A few years ago, I saw Billy Collins (Poet Laureate of the United States from 2001 – 2003) read his poems at a local university. I have read his poetry for many years, usually bringing out one or two from his many collections to read to dinner guests during an after-dinner drink. My second time seeing him read live, I knew enough to expect a few comedic moments, something I enjoy about his public presentations. This time, though, he spoke about death and loss, the major focus of much poetry. To emphasize his point he remarked that the classic anthology used in most universities, The Norton Anthology of Poetry, which typically contains between 1500 – 1700 poems in the regular editions, could be called The Norton Pamphlet of Poetry if we removed all of the poems that were about death and loss.

Quite a difference between The Norton Anthology of Poetry and a pamphlet

His words resonated with me, since I had written an elegy for my father, who died in 2009, and four years later, an elegy for my aunt who died on Thanksgiving Day of 2013, as well as other poems that elucidate the experience of profound loss.

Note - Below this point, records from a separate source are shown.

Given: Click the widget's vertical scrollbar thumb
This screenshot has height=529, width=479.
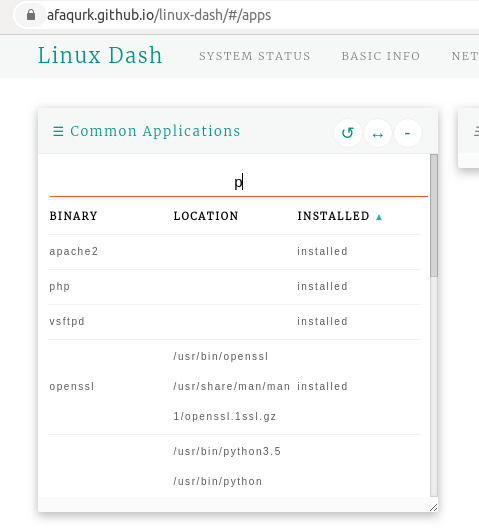Looking at the screenshot, I should pos(434,216).
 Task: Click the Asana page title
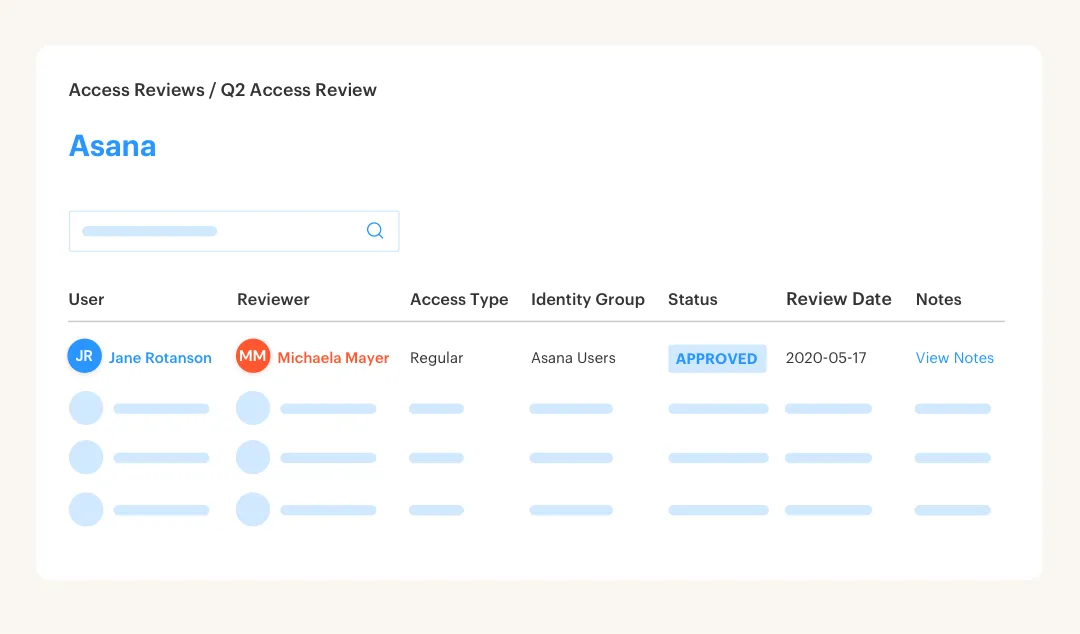point(112,146)
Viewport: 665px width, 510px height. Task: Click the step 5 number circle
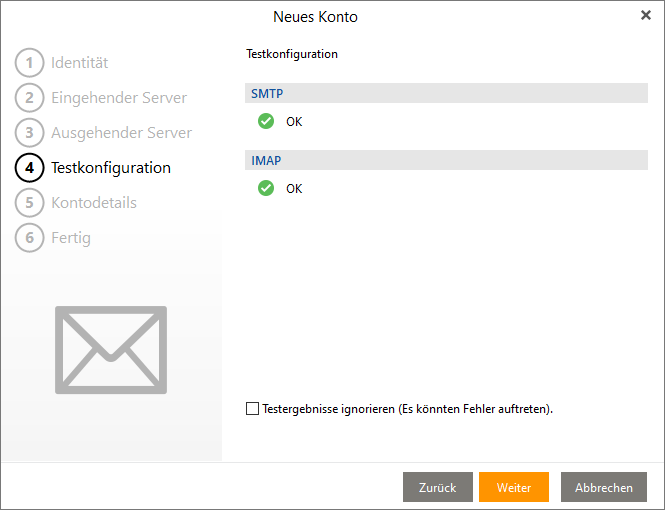pyautogui.click(x=30, y=203)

My first impulse, when trying to memorialize them both was to write poems that in some way illuminated and crystallized my memories of them. There are thousands of poems about nature, love, and joy, but why are so many more of them about loss? What is it about poetry that makes it an excellent configuration for deeply painful experiences?

Poetry does seem to offer us ways to envision our experiences from various and unusual perspectives. Poetry can allow us to express profound thoughts, philosophical musings, and significant moments in time. Other expressions can do something similar, such as photography, painting, and sculpture, but poetry involves language, and language is tied to our humanity in a specific way. We have things we want to express with words. Emotions, ideas, perspectives. The public persona is unseated by the poetic voice as it utters deeper feelings, sharper and more distinct images, more acute insights. It has been said by many that poetry reflects the unconscious and the world of dreams. When I write a poem, I do encounter new dispositions, surprising mental vistas, and sometimes emotional resolutions to inner dilemmas. When I read an engaging poem, I find myself enriched, as if I have been with an encouraging friend or a spiritual mentor. The pain of grieving seems particularly difficult to articulate, and yet its poetic expression can yield a kind of peace, a sense of having located a central inner place, a core level of being and feeling.

The anguish of loss is inevitable. Our loved ones die, our happy moments fade, and we age. As Mark Twain said, “When you’re born, you’re finished.” Perhaps poetry best expresses our feelings of loss because it provides a certain amount of delight even if the topic is unpleasant or disturbing. The sound devices that poets use, the rhyme or meter, and the imagery all provide sensual and psychological gratification. More importantly, the great body of poetry about death and loss tells us that we are all on the journey together.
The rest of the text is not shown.